Output the listing lines that run from the line containing "Where should I" through the line containing "Image resolution: width=1270", both included, reproducing each one as it stands. Leave the pictures out of your answer.

§ **THE INPUT**
◇ ◇ ◇ ◇

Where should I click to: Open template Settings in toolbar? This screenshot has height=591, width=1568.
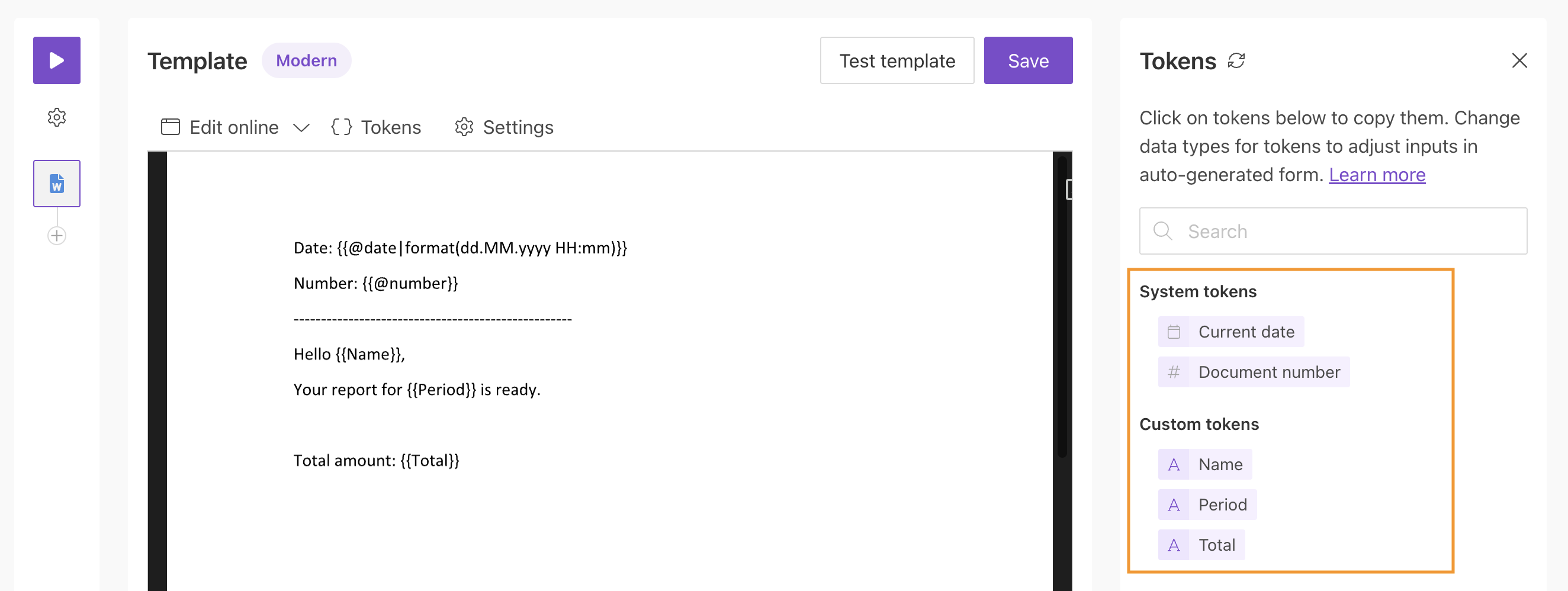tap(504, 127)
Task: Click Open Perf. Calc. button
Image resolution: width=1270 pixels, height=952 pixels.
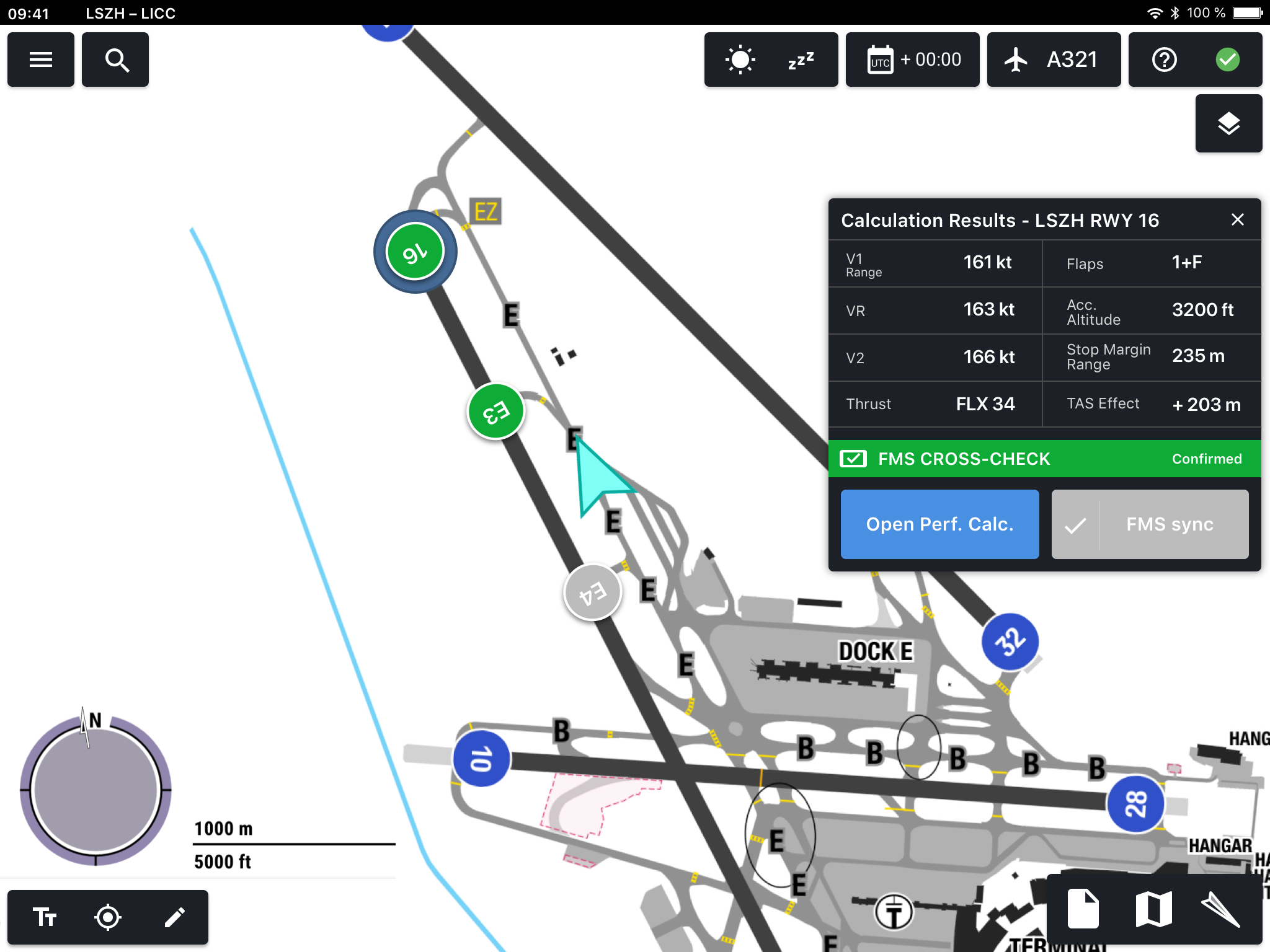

◇ ◇ ◇ ◇

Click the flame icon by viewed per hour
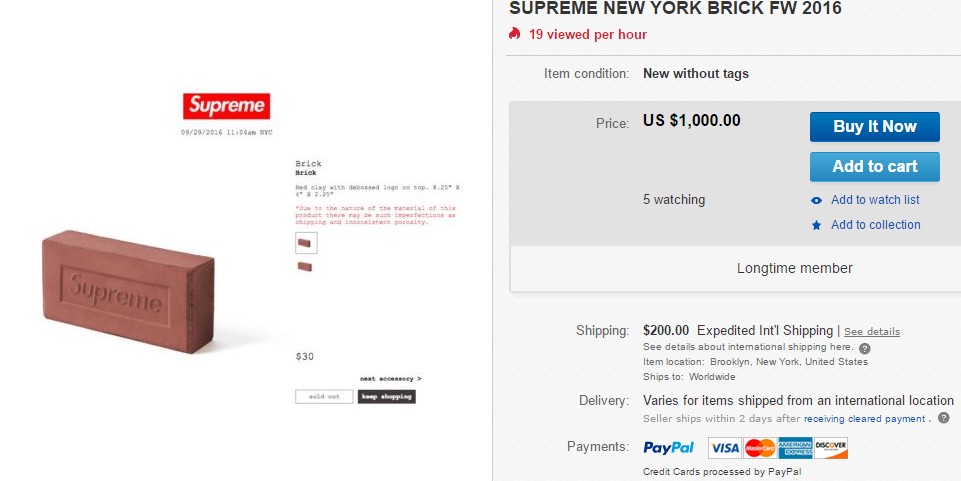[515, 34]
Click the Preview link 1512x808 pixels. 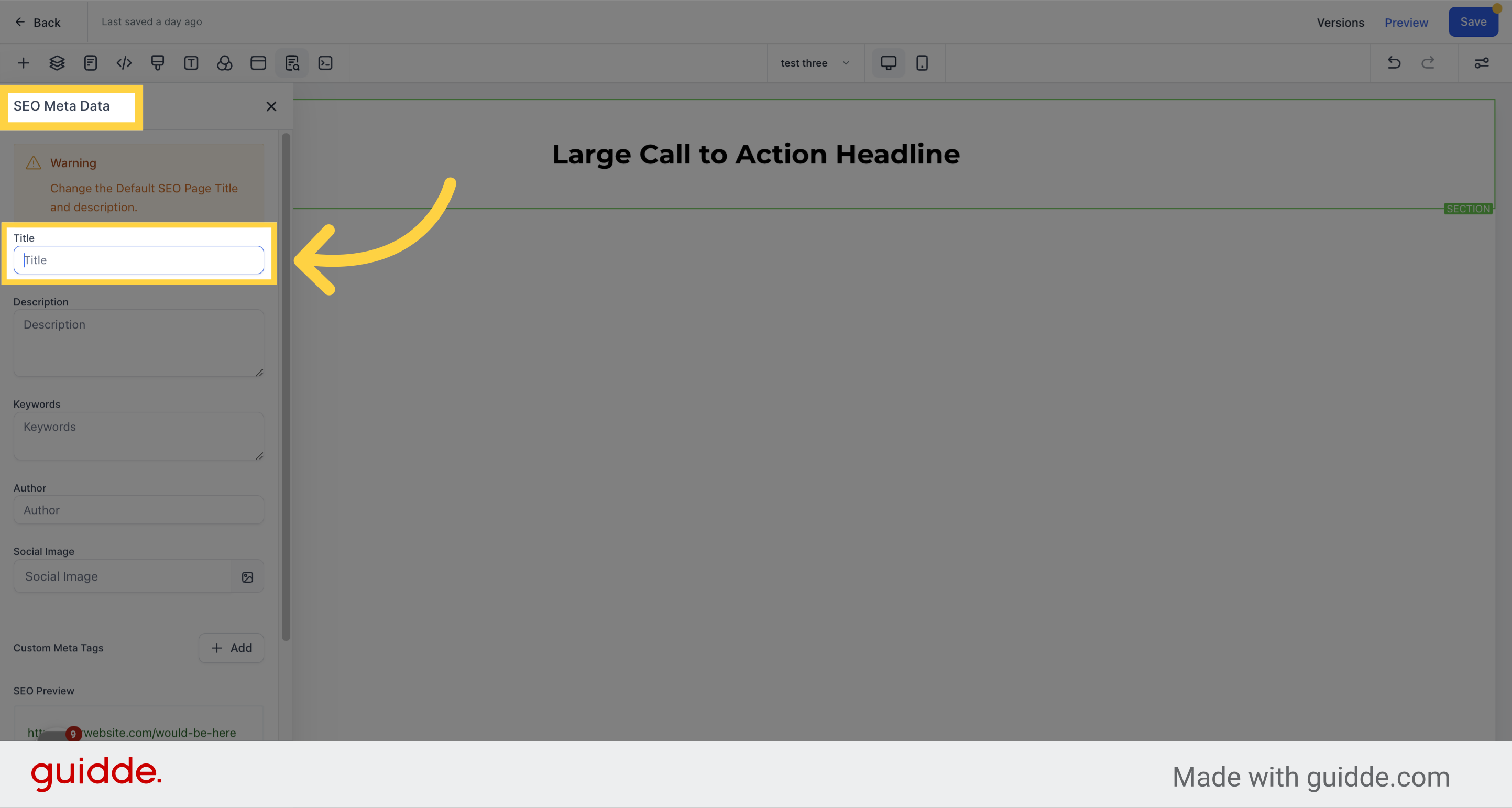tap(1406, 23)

◇ ◇ ◇ ◇

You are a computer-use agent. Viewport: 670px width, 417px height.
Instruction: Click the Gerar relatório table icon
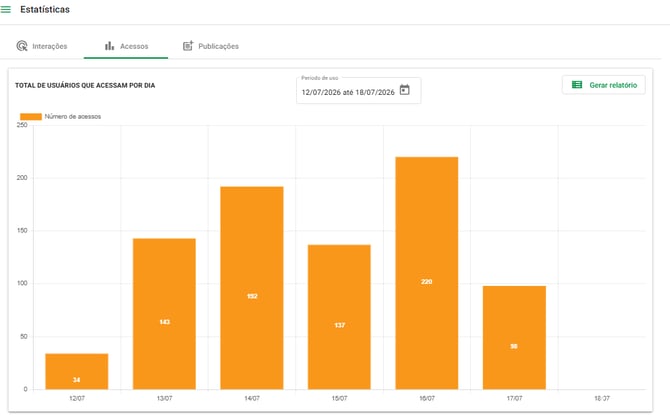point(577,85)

◇ ◇ ◇ ◇

§ **RESPONSE TO THIS TASK**
Where should I click to: Open template Settings in toolbar? This screenshot has height=591, width=1568.
tap(504, 127)
Task: Click Open Perf. Calc. button
Image resolution: width=1270 pixels, height=952 pixels.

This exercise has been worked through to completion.